___ Extrait source ___
L’Assemblée constituante a approuvé des articles stipulant que le budget de l’armée ne sera toujours pas soumis au contrôle du parlement. Ceci est crucial pour, en premier lieu, dissimuler l’implication massive de l’armée dans l’économie qui contrôle environ 40 pour cent du PIB. Il s’agit aussi de cacher à la classe ouvrière l’ampleur de l’appareil répressif militaire.

La constitution comporte aussi un article autorisant le procureur militaire à juger des civils pour des délits « causant un préjudice aux forces armées, » comme l’a proposé le dirigeant du parti des Frères, le Parti de la justice et de la liberté, Mohamed al-Beltagy.

Elle met en place un Conseil de défense national dirigé par Morsi et qui comprend le premier ministre; les ministres de la Défense, des Affaires étrangères, des Finances et de l’Intérieur ; le chef du renseignement ; le chef d’état-major des forces armées ; les commandants de la marine, des forces aériennes et de la défense aérienne ; le commandant des opérations de l’armée et le chef du renseignement militaire. Selon un article s’y rapportant, le ministre de la Défense, doit être un officier de l’armée et assurer la fonction de commandant en chef des forces armées.

Ce conseil décidera des questions de sécurité nationale, du budget militaire et il sera consulté sur toutes les lois futures liées à l’armée. L’article permet que d’autres pouvoirs non définis soient octroyés au conseil.

On ne pourrait trouver avant-projet plus évident en vue d’une dictature militaire à venir.

Morsi a, de plus, tenté de lier les efforts entrepris pour recourir aux préjugés religieux dans le but de rassembler les couches les plus arriérées des travailleurs et des paysans, au rejet des exigences les plus extrêmes formulées par ses alliés au sein des groupes salafistes. L’objectif est de faire qu’il soit plus facile aux Etats-Unis et aux puissances européennes de soutenir son coup de force. L’assemblée a donc voté de maintenir la charia, ou loi islamique, en tant que « principale source de la législation » – comme c’était le cas sous le régime déchu d’Hosni Moubarak.

Cependant, la constitution n’inclut pas les appels du Parti al-Nour pour que l’on remplace la référence aux « principes » de la loi de la charia par le terme de « règles. » Elle stipule aussi que la chrétienté et le judaïsme seront la « principale source de la législation » pour les chrétiens et les juifs égyptiens. L’article 219 donne la définition de la loi islamique en termes de jurisprudence musulmane sunnite et qui est ancrée dans l’autorité de la mosquée Al-Azhar et de l’université.

La déclaration de Morsi de la semaine passée a établi qu’il n’y aurait pas de recours contre les décrets constitutionnels lancés depuis son arrivée au pouvoir et qu’il pourrait prendre toute mesure nécessaire pour « protéger la révolution » ou pour sauvegarder la sécurité nationale. Face à l’opposition croissante de centaines de milliers, Morsi a promis d’abandonner ses pouvoirs dès qu’une nouvelle constitution serait instaurée. Il a rassuré les magistrats de haut rang, dont la plupart ont des liens avec l’ancien régime, que les décrets ne s’appliqueraient qu’aux « questions de souveraineté » visant à protéger les institutions en leur permettant ainsi de dormir sur leurs deux oreilles dans leur lit fort confortable. Les magistrats ont toutefois appelé, fait sans précédent, à une grève.
___ Matériel de travail ___
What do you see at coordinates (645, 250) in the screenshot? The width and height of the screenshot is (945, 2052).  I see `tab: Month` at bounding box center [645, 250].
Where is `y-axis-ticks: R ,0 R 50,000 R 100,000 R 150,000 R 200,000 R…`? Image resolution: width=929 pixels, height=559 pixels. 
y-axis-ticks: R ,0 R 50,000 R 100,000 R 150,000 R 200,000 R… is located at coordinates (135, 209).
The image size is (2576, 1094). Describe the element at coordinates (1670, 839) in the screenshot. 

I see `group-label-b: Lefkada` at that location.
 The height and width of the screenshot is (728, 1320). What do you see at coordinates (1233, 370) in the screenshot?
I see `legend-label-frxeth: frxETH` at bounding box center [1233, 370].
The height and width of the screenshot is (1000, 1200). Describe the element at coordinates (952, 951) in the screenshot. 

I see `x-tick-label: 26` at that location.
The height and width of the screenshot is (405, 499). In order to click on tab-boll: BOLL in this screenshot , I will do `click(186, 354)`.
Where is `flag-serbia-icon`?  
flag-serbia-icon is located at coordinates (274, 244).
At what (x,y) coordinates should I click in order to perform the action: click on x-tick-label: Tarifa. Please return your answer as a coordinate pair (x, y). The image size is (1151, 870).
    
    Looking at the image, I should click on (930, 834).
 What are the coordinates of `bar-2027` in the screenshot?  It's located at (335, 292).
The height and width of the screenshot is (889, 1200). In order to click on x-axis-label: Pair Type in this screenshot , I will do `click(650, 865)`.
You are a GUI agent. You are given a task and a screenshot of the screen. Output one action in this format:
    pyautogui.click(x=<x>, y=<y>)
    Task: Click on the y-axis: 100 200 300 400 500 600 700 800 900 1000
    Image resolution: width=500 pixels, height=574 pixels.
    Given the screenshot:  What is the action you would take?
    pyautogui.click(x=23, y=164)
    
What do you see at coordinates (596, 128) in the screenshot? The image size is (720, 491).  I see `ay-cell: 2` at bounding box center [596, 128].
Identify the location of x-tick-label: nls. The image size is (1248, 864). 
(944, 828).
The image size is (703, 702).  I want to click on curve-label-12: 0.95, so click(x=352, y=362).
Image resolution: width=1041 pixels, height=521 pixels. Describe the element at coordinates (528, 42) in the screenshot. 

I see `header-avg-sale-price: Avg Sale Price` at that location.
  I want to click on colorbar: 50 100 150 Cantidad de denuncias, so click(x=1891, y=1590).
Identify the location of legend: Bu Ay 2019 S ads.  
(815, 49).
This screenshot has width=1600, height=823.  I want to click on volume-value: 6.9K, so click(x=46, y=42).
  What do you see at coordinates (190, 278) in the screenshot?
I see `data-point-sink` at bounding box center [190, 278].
___
■ Consigne A:
Redonnez à l'identique le passage de l'extrait sur la constitution égyptienne compris entre « Ce conseil décidera » et « militaire à venir. », bornes incluses.
■ Consigne B:
Transcrivez à l'identique les lignes des enregistrements, de la toute première jusqu'à celle qui contient « coordinates (135, 209). », celle-ci incluse.
L'extrait et les enregistrements n'ont aucun lien entre eux.

■ Votre réponse A:
Ce conseil décidera des questions de sécurité nationale, du budget militaire et il sera consulté sur toutes les lois futures liées à l’armée. L’article permet que d’autres pouvoirs non définis soient octroyés au conseil.

On ne pourrait trouver avant-projet plus évident en vue d’une dictature militaire à venir.

■ Votre réponse B:
What do you see at coordinates (645, 250) in the screenshot? The width and height of the screenshot is (945, 2052).  I see `tab: Month` at bounding box center [645, 250].
Where is `y-axis-ticks: R ,0 R 50,000 R 100,000 R 150,000 R 200,000 R…`? Image resolution: width=929 pixels, height=559 pixels. 
y-axis-ticks: R ,0 R 50,000 R 100,000 R 150,000 R 200,000 R… is located at coordinates (135, 209).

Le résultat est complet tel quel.